» **Extrait fourni**:

━━━━━━━━━━

Comme un certain nombre de fans de la série d’Alexandre Astier, je me suis posé la question de la prononciation du latin dans les saisons finales de Kaamelott, en particulier en ce qui concerne la lettre U. Ainsi rudius donne « roudieusse » /ʁu.djœs/ et pas « roudiousse » /ʁu.djus/ ni « rudiusse » /ʁy.djys/, ni un mélange des deux. Même chose pour le nom romain d’Arthur : « Arthoureusse » /aʁ.tu.ʁœs/. Mais alors, pourquoi ce choix ? J’ai mon idée sur la question.
Le U latin en français
La prononciation du latin en français, c’est un peu le fornix*, en grande partie car il n’existe pas qu’un seul latin (voir cet article à ce sujet). Pour résumer, le latin qu’on utilise en français aujourd’hui peut être d’origine savante ou liturgique, et il peut s’être francisé ou être resté du latin « d’origine ».
* bordel.
Le latin savant, par exemple, s’est en général complètement francisé : ainsi on prononce cumulonimbus et humérus avec des U à la française, /ky.my.lo.nɛ̃.bys/ et /y.me.ʁys/. D’autres cas sont aussi francisés, mais ont subi une évolution phonétique différente, notamment dans le suffixe « -um » : forum, aquarium et Petibonum donnent par exemple un son O, /fɔ.ʁɔm/, /a.kwa.ʁjɔm/ et /pə.ti.bɔ.nɔm/. D’autres U latins sont prononcés OU, soit parce qu’ils viennent du latin ecclésiastique qui est lui-même basé sur la prononciation italienne (habemus papam /a.be.mus pa.pam/), soit parce qu’ils sont inspirés par, ou tiré du latin classique de l’Antiquité : ainsi habeas corpus et cogito ergo sum notamment sont parfois prononcés avec un son OU : /a.be.as kɔʁ.pus/, /ko.ʒi.to ɛʁ.go sum/.
On peut donc prononcer le U latin d’au moins trois manières différentes en français (U, O, OU, /y ɔ u/), mais aucune n’est celle qu’Astier a choisie, à savoir EU /œ/. Pourtant, ça peut avoir du sens.
Le U en latin antique
On connaît assez bien la prononciation du latin. On sait même avec un haut degré de certitude que le son de la lettre U était un OU, /u/. Enfin non : deux OU.
Car comme le savent peut-être les plus latinistes de mes lecteurs, la langue de la Rome antique a deux particularités de prononciation qui n’existent pas en français : les voyelles longues, et l’accent tonique. Les voyelles longues du latin sont marquées de nos jours avec un diacritique appelé macron, comme dans scrīptōrius ou labōriferum. L’accent tonique, quant à lui, obéit à une règle très régulière, mais un peu technique (j’en parle en détails ici pour qui veut approfondir).

━━━━━━━━━━

» **Données enregistrées**:
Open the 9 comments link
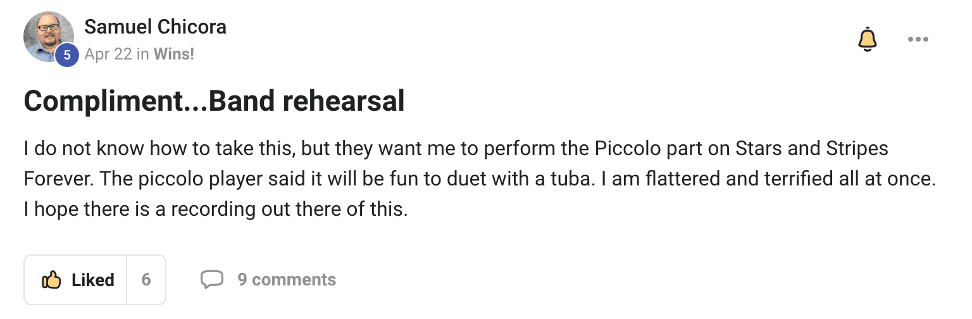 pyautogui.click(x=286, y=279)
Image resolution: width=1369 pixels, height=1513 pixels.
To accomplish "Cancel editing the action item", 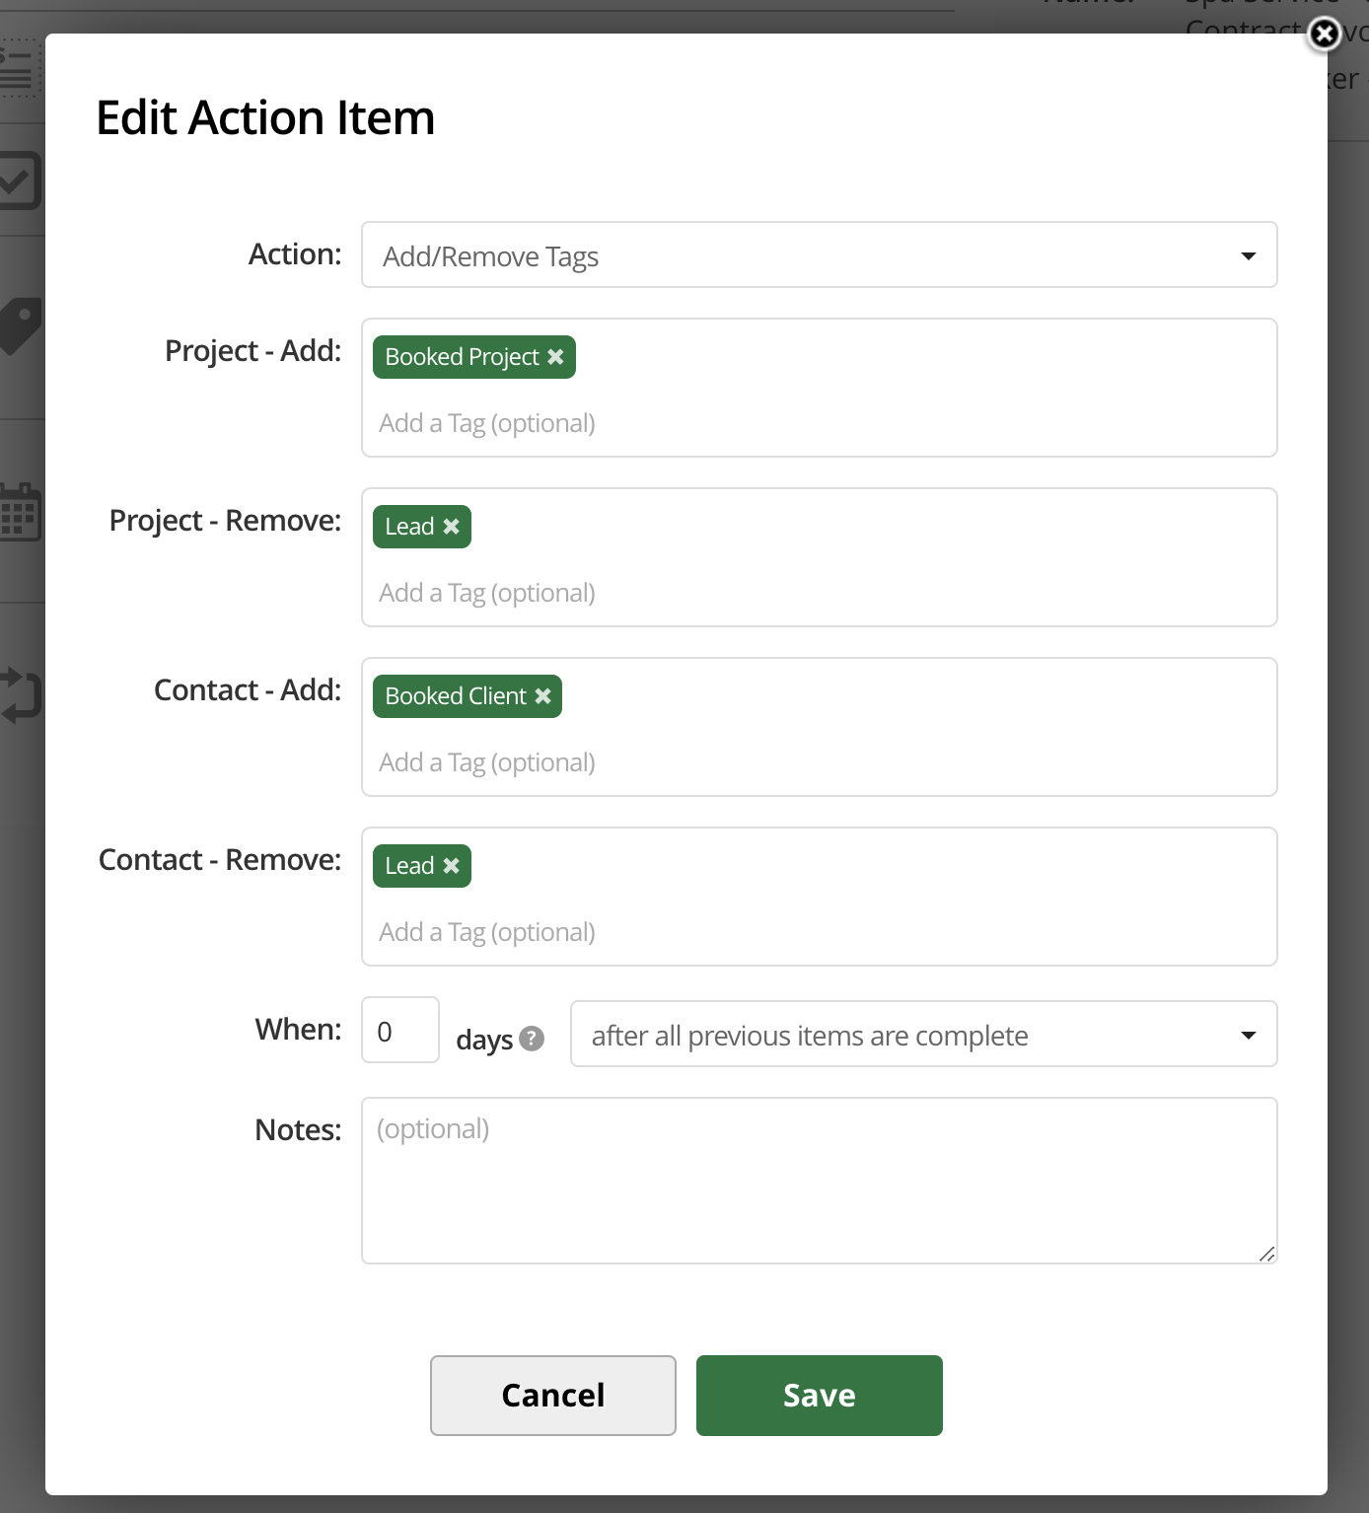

━━━━━━━━━━

» **Énoncé A**:
Répondez à ces questions à partir de l'extrait sur la prononciation du latin :
(i) Quelle transcription phonétique le texte donne-t-il pour « Arthoureusse » ?
(ii) Sur quelle prononciation le latin ecclésiastique est-il basé ?
(iii) Comment s'appelle le diacritique qui marque aujourd'hui les voyelles longues du latin ?
» **Énoncé B**: Recopiez, dans l'extrait sur la prononciation du latin, tout ce qui va de « Le U en latin » jusqu'à « qui veut approfondir). ».

» **Réponse correcte A**:
(i) /aʁ.tu.ʁœs/
(ii) Sur la prononciation italienne.
(iii) Le macron.

» **Réponse correcte B**:
Le U en latin antique
On connaît assez bien la prononciation du latin. On sait même avec un haut degré de certitude que le son de la lettre U était un OU, /u/. Enfin non : deux OU.
Car comme le savent peut-être les plus latinistes de mes lecteurs, la langue de la Rome antique a deux particularités de prononciation qui n’existent pas en français : les voyelles longues, et l’accent tonique. Les voyelles longues du latin sont marquées de nos jours avec un diacritique appelé macron, comme dans scrīptōrius ou labōriferum. L’accent tonique, quant à lui, obéit à une règle très régulière, mais un peu technique (j’en parle en détails ici pour qui veut approfondir).